Je lui ai répondu : Oui, la Colombie-Britannique est plus sûre que la plupart des communautés que je connais. Les gens sont polis (en quelque sorte). La diversité est respectée (dans la plupart des cas et pour certaines intersectionnalités, du moins). Les gens essaient de s’engager politiquement (principalement en ligne, mais cela compte aussi). Il y a un sentiment de la vie lente (qui ressemble plus à un style de vie qu’à une pratique politique, mais quand même). Il y a une certaine égalité (pas de race, ni de sexe, ni de salaire, mais les gens sont polis donc ils essaient à coup sûr). Mais nous sommes toujours tellement coloniaux.

Mon ami était confus. Il croyait que Vancouver avait atteint une norme politique, sociale et culturelle qui la distinguait des autres. Il n’arrêtait pas de demander : « Que veux-tu dire ? ».

Eh bien, ai-je dit, prenons les applaudissements pour la COVID par exemple. Les gens semblaient vraiment fiers d’applaudir de leurs balcons, confiants de faire des efforts pour maintenir le mojo des travailleurs de la santé. Mais pourquoi n’applaudir que les équipes médicales ? – mon ami a été choqué.

N’avons-nous vraiment pas remarqué que pendant que les gens louaient les médecins (une blouse blanche aide à établir le respect comme une priorité), d’autres travailleurs essentiels étaient mis en danger afin que les couples puissent acheter des croquettes gourmandes riches en protéines, des latte à la vanille française et de l’alcool (parce que cela prend beaucoup d’alcool pour ne pas craquer) ?

Il y a un autre côté de chaque histoire – et ce que j’ai vécu et entendu est un scénario bouleversant : la ville la plus polie du monde a très mal traité les gens essentiels.

Des enfants gâtés et maussades, je crois que c’est le terme que j’ai utilisé à répétition. Au lieu d’égalité, de la négligence. Je lui ai demandé : sommes-nous devenus si aveugles que nous pensons vraiment que c’est ça, une communauté polie ? Polie pour qui ? Il s’étrangla.

Partout, il y a des structures de pouvoir abusives qui représentent la façon dont notre monde est raconté et vécu, et c’est une belle ville – mais une ville coloniale-capitaliste. Belle et sécuritaire, pour certains, diversifiée dans des bulles. Pourtant, la même version colonisée de la répartition des terres, des revenus et des droits la rend aussi similaire à n’importe quelle autre ville. Mon peu d’enthousiasme a percuté sa tendance à être satisfait.

Croire à des monuments représentant une vision hétéro-patriarcale, coloniale et néo-nationaliste du monde n’est tout simplement plus acceptable (ou faisable). Plus tard, je me suis souvenu d’une citation du philosophe et psychanalyste français Félix Guattari : Respirer est devenu aussi difficile que conspirer.

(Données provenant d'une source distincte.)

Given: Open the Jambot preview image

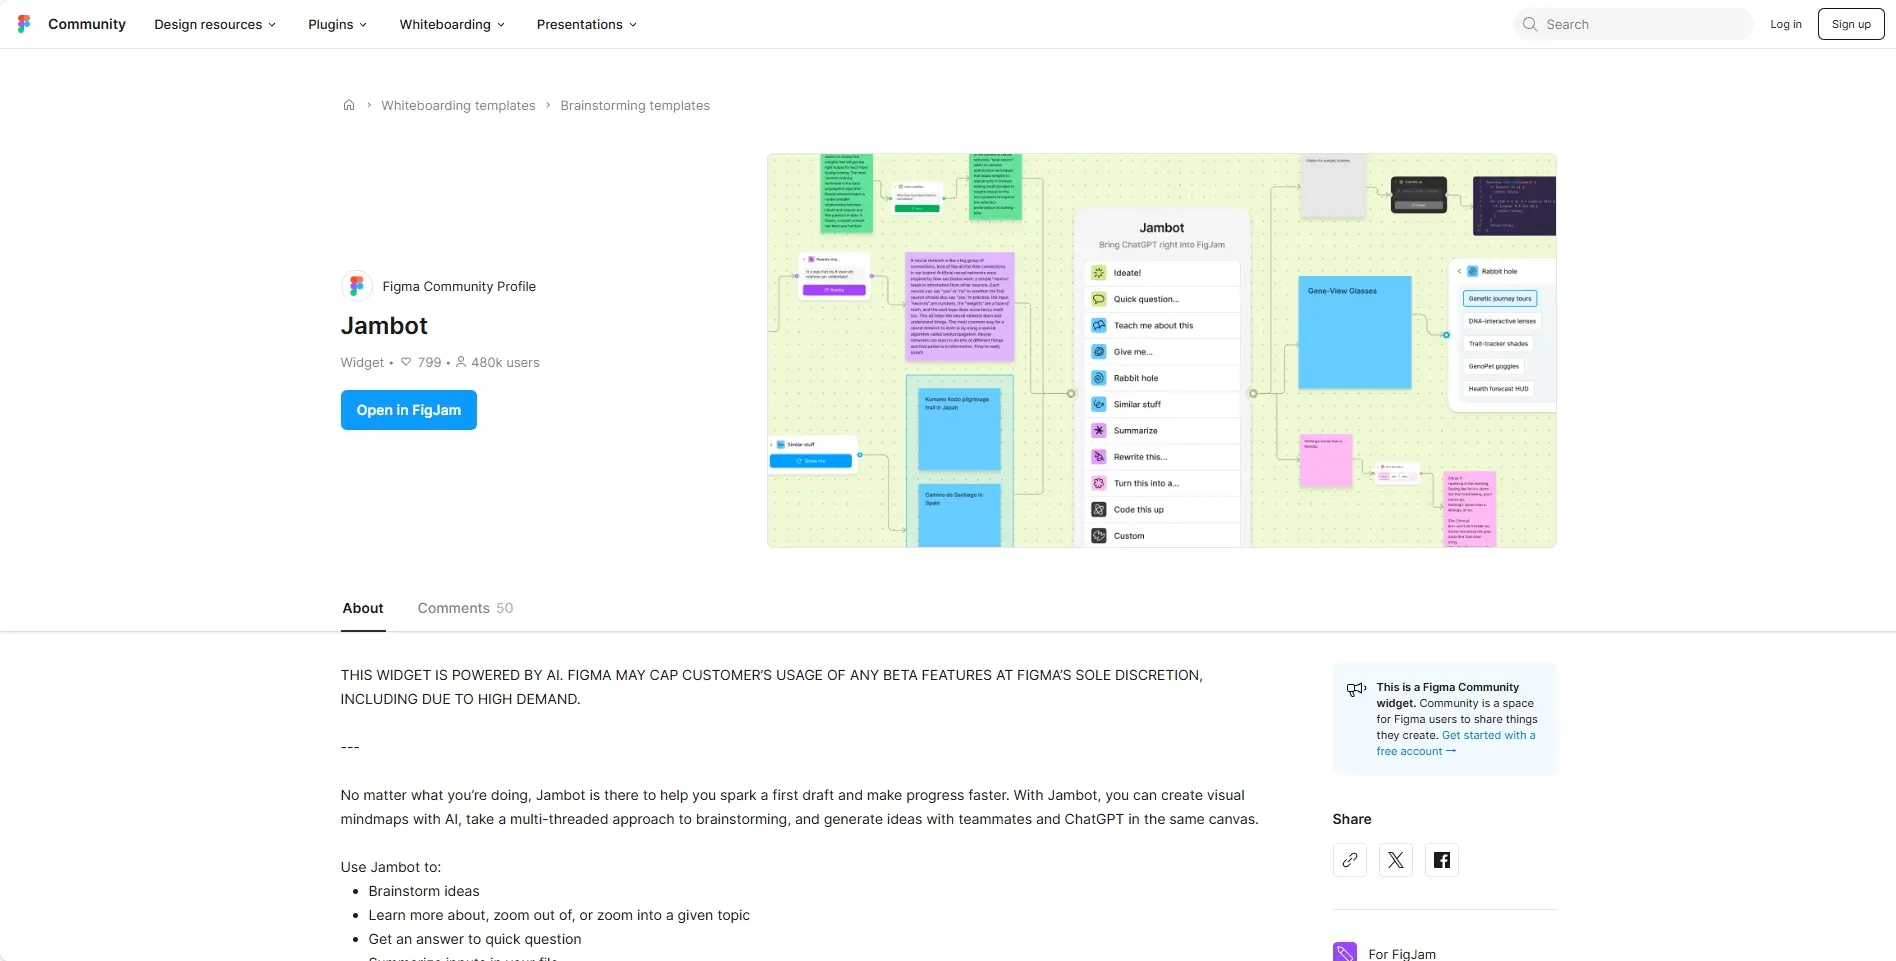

Si, en tant que société représentant véritablement la diversité nous brûlons les ponts qui divisent nos privilèges, peut-être commencerons-nous à créer de nouveaux modes de vie politiques. Si notre respect de la diversité
et notre projet de tolérance résident toujours dans l’acceptation de communautés sous-payées uniquement pour avoir la main-d’oeuvre pour ouvrir des magasins, nous ne ferons rien de différent de toute autre ville qui raconte l’histoire blanche, riche, hétérosexuelle et anti-démocratique depuis la nuit des temps. C’est une invitation à l’égalité radicale.

La décolonisation est devenue plus que jamais nécessaire dans un monde qui est toujours au bord de l’effondrement. Nous ne nous réveillerons pas tous pour une nouvelle révolution éthique en même temps. Qui donc est déjà réveillé ? Mon ami ne l’était pas – lui qui vit à Vancouver.